In today's mathematics, we have many variants of logic (propositional, first order, higher order, fuzzy logic, etc.). These are all self-consistent formal systems that are based on some set of axioms.

True. Furthermore, some logics are classical, some are non-classical, and some are deviant-- but let's not let that detain us here.

In Wittgenstein's Tractatus, he demands a logical structure for thoughts and basically says that only sentences that mirror such thoughts are valid.

And, in the Philosophical Investigations he famously walked back from the absurdity of this claim, pointing to all kinds of thoughts and sentences that do not take the form of propositions. This does not mean that we necessarily need to follow the late Wittgenstein in rejecting the early Wittgenstein, but we should at least be aware of the critique, and be prepared to respond to it.

However, it seems to me that he assumes there is one and only one real logic after which our thoughts can be ordered. On the other hand, in principle, the different logics could have been available to Wittgenstein before 1920.

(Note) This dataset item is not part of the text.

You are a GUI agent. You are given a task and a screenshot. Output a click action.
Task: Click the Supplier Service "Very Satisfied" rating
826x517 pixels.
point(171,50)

I don't recall him addressing this at all, nor do I see what the substitution of a different logical formalism would have on his project. Do you have a concrete example where the use of a different logic would result in a significant change to the system of the Tractatus? Or is this merely idle speculation?

I don't know if his considerations survive to the present day. I wonder if these problems have been discussed by other philosophers, and maybe even resolved. In particular, I'm curious what the modern relevance is of Wittgenstein's early claim regarding the usefulness of discussions about the supernatural.

Wait, what? How does "the supernatural" come into play here at all? At the moment, this appears to be a gross non sequitur. If you think there is an argument to be made which would link the substitution of non-classical or deviant logics into the schema of the Tractatus and "the supernatural", go ahead and make the argument-- I don't think you can expect us to connect those particular dots without a lot more to go on.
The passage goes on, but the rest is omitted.